We are seeking a Senior CVML Platform Engineer to help design, build, and evolve the platforms that support computer vision and ML workloads at scale. This role focuses on enabling ML teams through well-designed infrastructure, tooling, and workflows, rather than developing models or conducting ML research. The ideal candidate brings strong technical judgment, is comfortable navigating existing and evolving platforms, and can incrementally improve systems while maintaining reliability. We strongly prefer engineers with a DevOps or platform engineering background who have moved into ML-adjacent systems and are motivated by building durable foundations that other teams rely on. This role requires both hands-on engineering and the ability to influence platform direction through collaboration and thoughtful design.
Job Responsibility:
Design, build, and evolve platform capabilities that support ML training, batch inference, and model deployment workflows at scale
Own and improve core platform components (e.g., compute orchestration, data pipelines, inference systems) used by multiple teams across Blue River and John Deere
Continuously enhance platform reliability, scalability, and performance, with a focus on real-world ML workloads
Enable ML engineers to move faster by building intuitive, well-documented platform tools and workflows across the model lifecycle (experimentation, deployment, and iteration)

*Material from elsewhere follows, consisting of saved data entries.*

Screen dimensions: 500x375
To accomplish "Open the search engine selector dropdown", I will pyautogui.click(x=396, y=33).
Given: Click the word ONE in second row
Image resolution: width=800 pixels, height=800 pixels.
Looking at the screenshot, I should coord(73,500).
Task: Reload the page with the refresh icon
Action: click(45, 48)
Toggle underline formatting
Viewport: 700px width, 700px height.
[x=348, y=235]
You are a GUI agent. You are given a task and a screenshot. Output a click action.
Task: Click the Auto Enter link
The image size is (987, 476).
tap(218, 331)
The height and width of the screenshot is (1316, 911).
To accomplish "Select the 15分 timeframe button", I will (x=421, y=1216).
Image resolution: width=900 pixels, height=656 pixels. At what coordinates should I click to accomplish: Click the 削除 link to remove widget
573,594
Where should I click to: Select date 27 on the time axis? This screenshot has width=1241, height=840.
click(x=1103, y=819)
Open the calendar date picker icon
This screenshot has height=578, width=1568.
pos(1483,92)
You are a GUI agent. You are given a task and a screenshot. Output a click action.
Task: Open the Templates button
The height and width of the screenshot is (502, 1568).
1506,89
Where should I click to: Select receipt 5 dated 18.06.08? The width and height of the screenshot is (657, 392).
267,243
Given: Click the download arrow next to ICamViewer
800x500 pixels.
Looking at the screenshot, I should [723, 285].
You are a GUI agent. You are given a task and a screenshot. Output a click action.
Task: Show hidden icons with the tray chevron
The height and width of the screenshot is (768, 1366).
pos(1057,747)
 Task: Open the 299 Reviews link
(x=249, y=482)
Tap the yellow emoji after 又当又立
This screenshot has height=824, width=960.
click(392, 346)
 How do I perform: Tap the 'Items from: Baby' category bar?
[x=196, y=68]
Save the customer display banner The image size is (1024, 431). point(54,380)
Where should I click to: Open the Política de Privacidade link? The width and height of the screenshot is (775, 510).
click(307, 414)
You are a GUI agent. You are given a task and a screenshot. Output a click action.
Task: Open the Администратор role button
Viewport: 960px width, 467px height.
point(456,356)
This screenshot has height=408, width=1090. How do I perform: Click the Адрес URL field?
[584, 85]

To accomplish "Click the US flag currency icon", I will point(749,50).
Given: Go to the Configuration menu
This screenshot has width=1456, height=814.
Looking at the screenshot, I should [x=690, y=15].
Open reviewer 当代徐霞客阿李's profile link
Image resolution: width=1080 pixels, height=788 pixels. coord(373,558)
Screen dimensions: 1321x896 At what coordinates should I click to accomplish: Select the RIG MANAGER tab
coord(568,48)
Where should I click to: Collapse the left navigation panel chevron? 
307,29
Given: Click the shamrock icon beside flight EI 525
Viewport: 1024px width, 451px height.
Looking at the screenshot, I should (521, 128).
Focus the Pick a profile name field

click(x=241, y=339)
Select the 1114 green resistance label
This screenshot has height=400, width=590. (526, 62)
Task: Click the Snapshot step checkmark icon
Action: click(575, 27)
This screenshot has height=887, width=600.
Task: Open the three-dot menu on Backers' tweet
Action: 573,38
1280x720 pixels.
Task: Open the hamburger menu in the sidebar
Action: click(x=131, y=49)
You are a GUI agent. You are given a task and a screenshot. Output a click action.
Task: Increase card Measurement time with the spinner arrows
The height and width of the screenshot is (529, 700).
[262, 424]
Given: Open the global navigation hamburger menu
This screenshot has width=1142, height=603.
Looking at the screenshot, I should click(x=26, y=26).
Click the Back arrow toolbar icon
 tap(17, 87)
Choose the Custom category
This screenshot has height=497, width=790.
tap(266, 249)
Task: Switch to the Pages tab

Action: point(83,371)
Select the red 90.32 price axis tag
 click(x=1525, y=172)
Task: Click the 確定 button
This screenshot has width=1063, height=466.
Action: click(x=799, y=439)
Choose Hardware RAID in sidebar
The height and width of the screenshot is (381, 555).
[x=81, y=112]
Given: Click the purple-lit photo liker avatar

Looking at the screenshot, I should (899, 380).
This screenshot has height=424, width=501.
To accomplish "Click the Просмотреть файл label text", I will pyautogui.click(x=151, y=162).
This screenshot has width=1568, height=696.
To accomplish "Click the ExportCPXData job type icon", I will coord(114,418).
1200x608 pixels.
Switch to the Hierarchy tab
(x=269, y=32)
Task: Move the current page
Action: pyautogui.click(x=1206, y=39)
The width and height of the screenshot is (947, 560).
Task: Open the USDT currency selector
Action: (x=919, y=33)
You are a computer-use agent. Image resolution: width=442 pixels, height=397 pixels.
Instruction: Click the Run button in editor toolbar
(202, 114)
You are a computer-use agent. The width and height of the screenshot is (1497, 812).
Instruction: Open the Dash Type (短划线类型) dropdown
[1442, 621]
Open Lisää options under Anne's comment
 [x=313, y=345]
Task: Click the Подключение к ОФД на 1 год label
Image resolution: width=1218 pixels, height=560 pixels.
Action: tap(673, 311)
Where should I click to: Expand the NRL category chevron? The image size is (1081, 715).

Improve model inference performance and throughput while balancing trade-offs among cost, latency, and reliability
Support and scale distributed training and inference systems, including frameworks such as Ray and related tooling
Develop and optimize hybrid compute environments (cloud + on-prem/GPU infrastructure) to support large-scale ML workloads
Build and maintain infrastructure leveraging Kubernetes, Slurm, and cloud platforms (AWS preferred)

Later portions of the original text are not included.